Если бы у Катилины был достойный его советник, он теперь въезжал бы с триумфом в Рим вместо консулов, но злодей никого не слушался, а только повелевал. Фульвии вспомнился Цезарь – ловкий дипломат, храбрый воин, удачливый поклонник женщин. Цезарь благоволит к молодому Антонию, а тот давно подражает Цезарю. Если теперь они соединят свои силы во имя идей Катилины, то… Размышления Фульвии нарушили громкие крики.
Амариллу же не интересовала роскошная обстановка триумфа. Красавица явилась сюда с единственной целью: встретить и поздравить своего мужа. Она не взглянула ни на песенников и музыкантов, ни на самих консулов.
Храбрый Петрей и Метелл Целер, ехавшие вслед за триумфальной колесницей, также не были примечены ею.
За легатами тянулась верхом и пешком преторианская гвардия.
– Фабий! Люций Фабий! – окликнула Амарилла хорошенького юношу.
– Амарилла, здравствуй! – отозвался сын Санги, в рассеянности назвав подругу своего детства ее деревенским именем. Они хотели обняться, но лошадь Фабия погналась за другими конями, и он не мог удержать ее. Оглянувшись с седла, юноша хотел что-то сообщить Амарилле.
– Аврелий… наш Аврелий… там… – донеслось от него сквозь музыку, топот коней и неумолчный говор нескольких тысяч голосов.
Где там? Живой там, позади, в толпе всадников своей когорты, или мертвый там, далеко на поле Фезуланском? Амарилла вглядывается в лицо каждого проходящего и проезжающего участника триумфа. Все они в лавровых венках проходили и проезжали мимо нее по четверо в ряд. Публия Аврелия между ними не было, не было и его слуги-оруженосца.
Амарилла узнала брата Гиацинты, служившего оруженосцем у Фабия. Это был ленивый молодец не старше шестнадцати-семнадцати лет, постоянно нечесаный и неумытый, заспанный, зевающий и скучающий, но даже от скуки не пытающийся заняться никаким делом; рыжий, со здоровым румяным лицом, по которому можно было безошибочно определить, что ни одна умная мысль еще ни разу не шевелилась в мозгу этого рыбацкого сына, прозванного Разиней…
– Церинт! – позвала Амарилла.
– Амарилла, здравствуй! – ответил рыжий молодец, как и Фабий, забыв второпях ее новое имя.
– Где мой муж?
Одной из особенностей ума Разини было то, что он не мог, несмотря ни на какие обстоятельства, ответить прямо на вопрос, выражая кратко и ясно главную мысль, а всегда прежде городил чепуху, не относящуюся к делу, а потом уже сообщал то, о чем его спрашивали.
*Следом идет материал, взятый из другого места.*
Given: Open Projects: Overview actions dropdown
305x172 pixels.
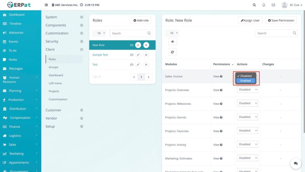Looking at the screenshot, I should point(247,90).
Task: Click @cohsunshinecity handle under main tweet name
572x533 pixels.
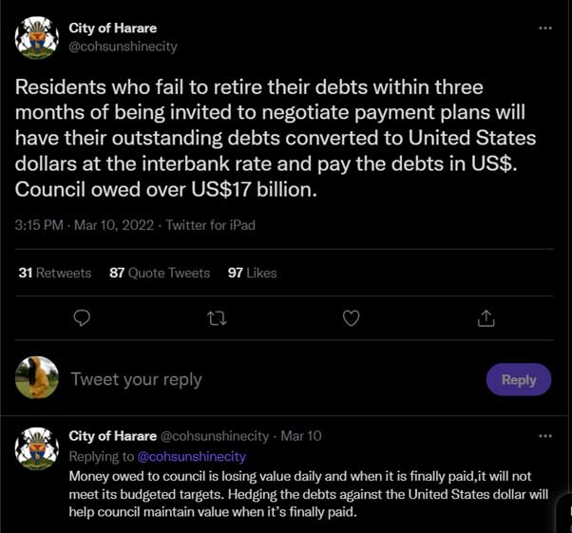Action: 123,46
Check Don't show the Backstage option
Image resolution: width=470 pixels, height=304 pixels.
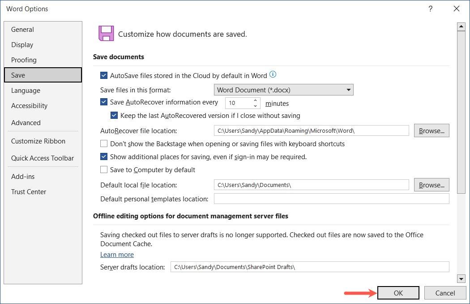click(103, 143)
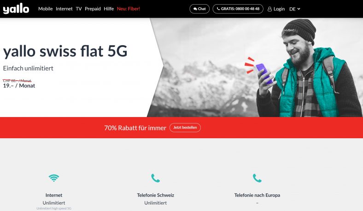Screen dimensions: 363x211
Task: Open the Prepaid menu
Action: click(x=93, y=9)
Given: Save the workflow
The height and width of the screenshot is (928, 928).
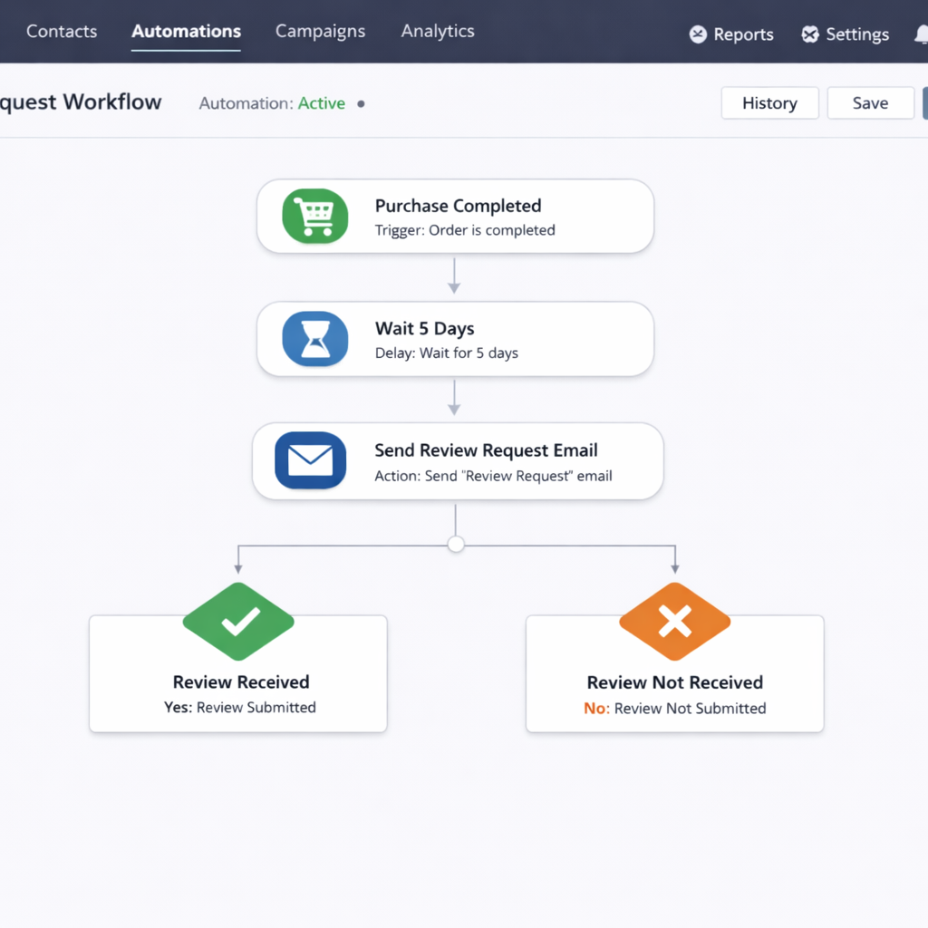Looking at the screenshot, I should click(x=870, y=103).
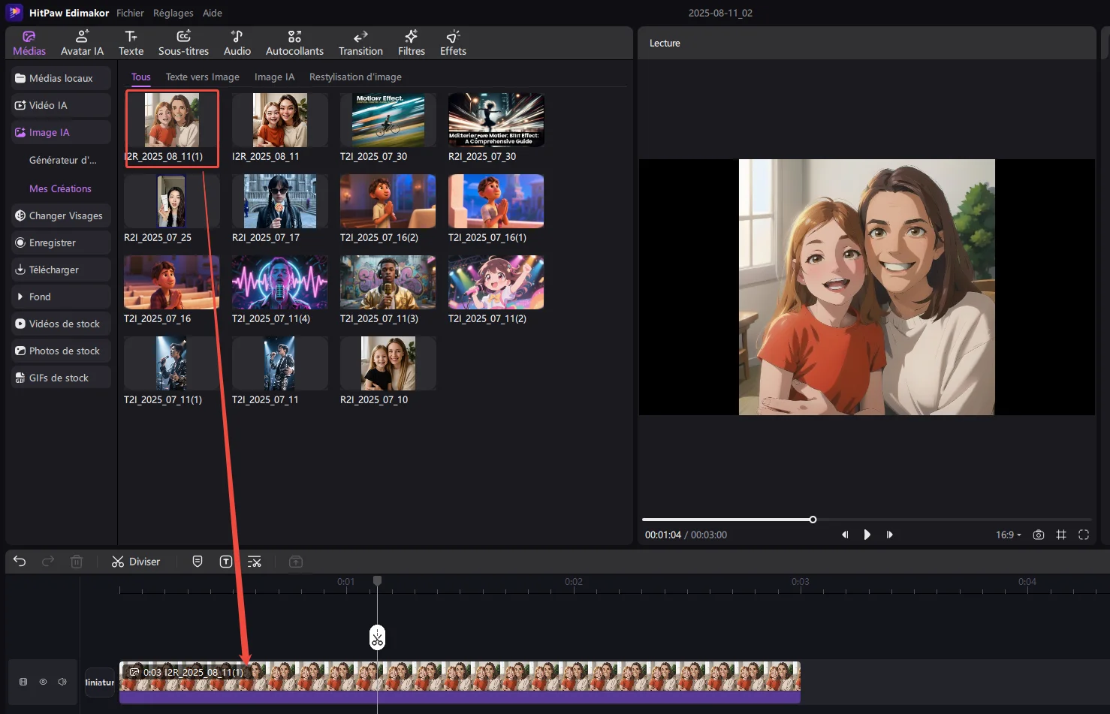This screenshot has width=1110, height=714.
Task: Switch to the Texte vers Image tab
Action: point(202,77)
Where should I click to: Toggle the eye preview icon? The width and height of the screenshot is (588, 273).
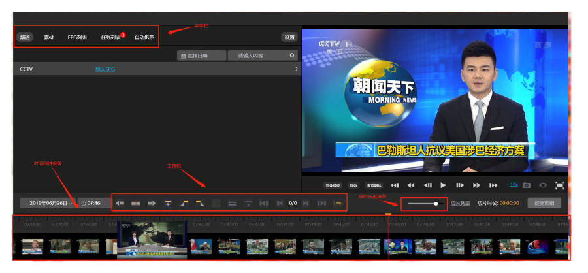click(543, 185)
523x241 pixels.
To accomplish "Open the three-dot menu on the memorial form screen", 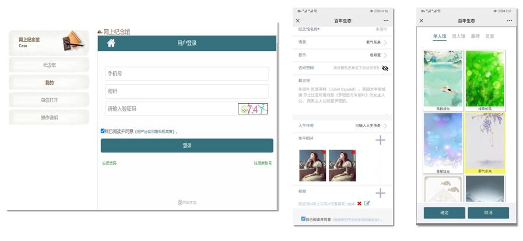I will pyautogui.click(x=385, y=21).
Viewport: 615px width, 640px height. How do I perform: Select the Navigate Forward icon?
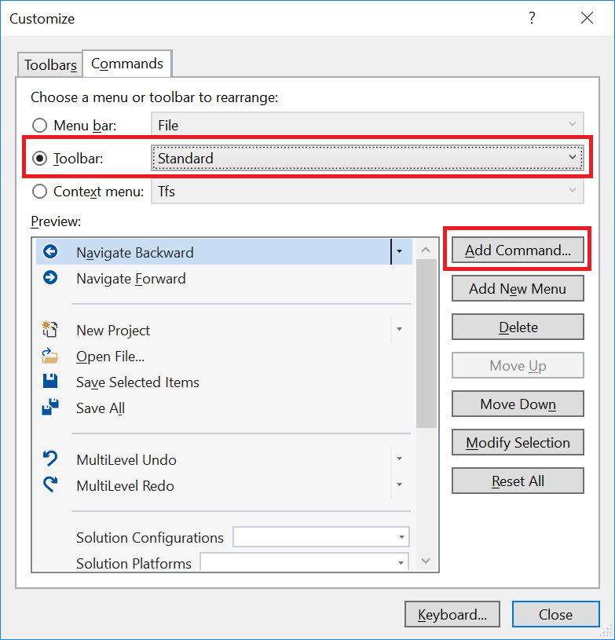tap(50, 278)
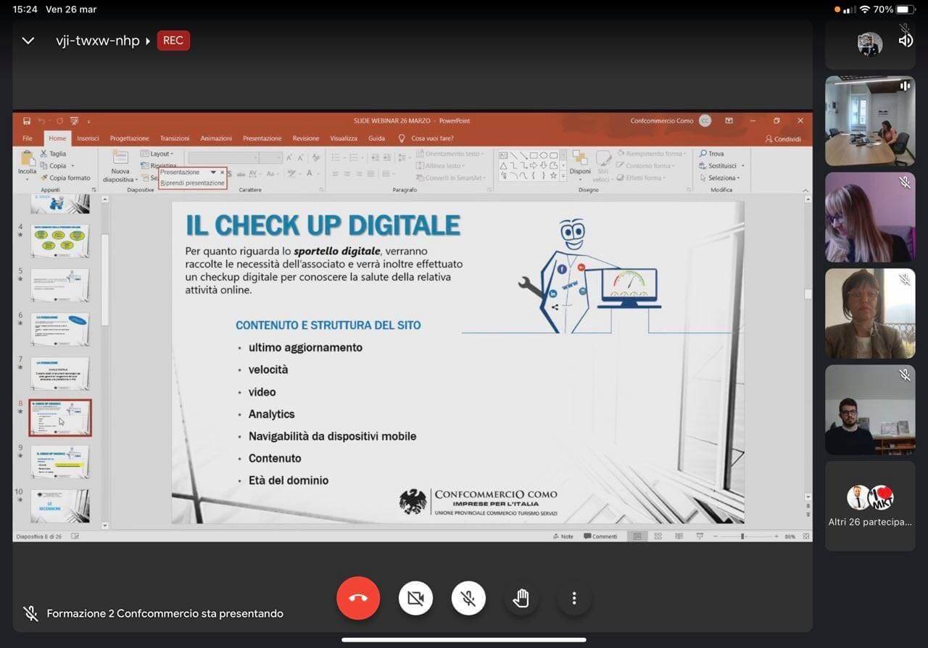Click the zoom slider in status bar
The width and height of the screenshot is (928, 648).
(742, 536)
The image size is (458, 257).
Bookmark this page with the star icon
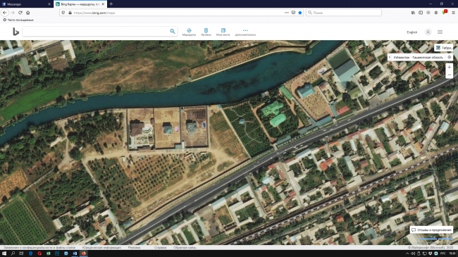coord(300,13)
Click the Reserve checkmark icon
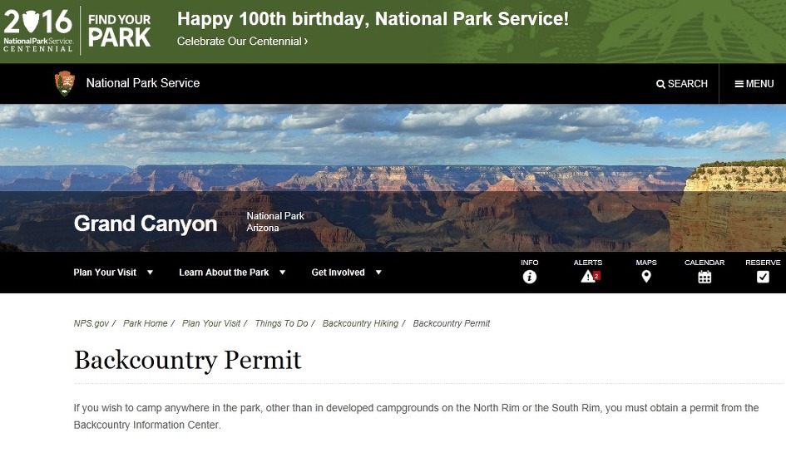Image resolution: width=786 pixels, height=472 pixels. pyautogui.click(x=763, y=277)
В одних случаях это было недостатком, благодаря которому он вытерпел дома много побоев как от родных, так и от соседей, считаясь никуда не годным идиотом, а с другой стороны, именно это дало ему выгодное место, потому что Фабий любил Разиню за то, что он такой, любил и всячески потешался над ним в свободное время.
Разиню можно было прибить как безответного, хотя он и считался свободным сыном отпущенника. Разине можно было не выдавать жалованья в злополучные дни, когда все деньги проиграны. Разиню можно было оставить сторожить незапертый сундук, зная, что он ничего не украдет.